=== JOUW OPDRACHT ===
Neem uit de tekst over de DHCPv6 Relay-agent het deel van "DHCPv6 Relay-agenten luisteren" tot "de MMC-module RRAS." opnieuw over en vervang daarin "fouttolerantie" door "redundantie".

DHCPv6 Relay-agenten luisteren naar de DHCPv6-berichten die worden uitgezonden in het lokale subnet, en routeren deze naar een DHCPv6-server in een ander subnet. Omdat DHCPv6-pakketten meestal geen routers passeren, zou u zonder een DHCPv6 Relay-agent een DHCPv6-server moeten installeren in elk netwerk waarin zich DHCPv6-clients bevinden. Met DHCPv6 Relay kunt u uw DHCPv6-servers consolideren in het veel kleinere aantal dat u nodig hebt voor werklastverdeling en fouttolerantie.

De RRAS-server configureren om als DCHPv6 Relay-agent te fungeren
  1. Vouw IPv6 uit in de MMC-module RRAS.

  2. Als DHCPv6 Relay-agent niet onder IPv6 wordt weergegeven, klikt u met de rechtermuisknop op Algemeen, klikt u op Nieuw routeringsprotocol, selecteert u DHCPv6 Relay-agent en klikt u vervolgens op OK.

  3. Klik met de rechtermuisknop op DHCPv6 Relay-agent en klik vervolgens op Eigenschappen.

  4. Voeg op het tabblad DHCPv6 Relay-agent – Eigenschappenpagina – Servers de IPv6-adressen toe van de DHCPv6-servers die zijn geconfigureerd met IPv6-adresscopes voor de subnets waaraan de RRAS-server is verbonden.

  5. Klik met de rechtermuisknop op DHCPv6 Relay-agent en klik vervolgens op Nieuwe interface.

=== GEGEVENSOVERZICHT ===
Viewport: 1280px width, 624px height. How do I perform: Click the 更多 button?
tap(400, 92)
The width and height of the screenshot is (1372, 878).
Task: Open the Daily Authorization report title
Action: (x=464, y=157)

=== RESULTAAT ===
DHCPv6 Relay-agenten luisteren naar de DHCPv6-berichten die worden uitgezonden in het lokale subnet, en routeren deze naar een DHCPv6-server in een ander subnet. Omdat DHCPv6-pakketten meestal geen routers passeren, zou u zonder een DHCPv6 Relay-agent een DHCPv6-server moeten installeren in elk netwerk waarin zich DHCPv6-clients bevinden. Met DHCPv6 Relay kunt u uw DHCPv6-servers consolideren in het veel kleinere aantal dat u nodig hebt voor werklastverdeling en redundantie.

De RRAS-server configureren om als DCHPv6 Relay-agent te fungeren
  1. Vouw IPv6 uit in de MMC-module RRAS.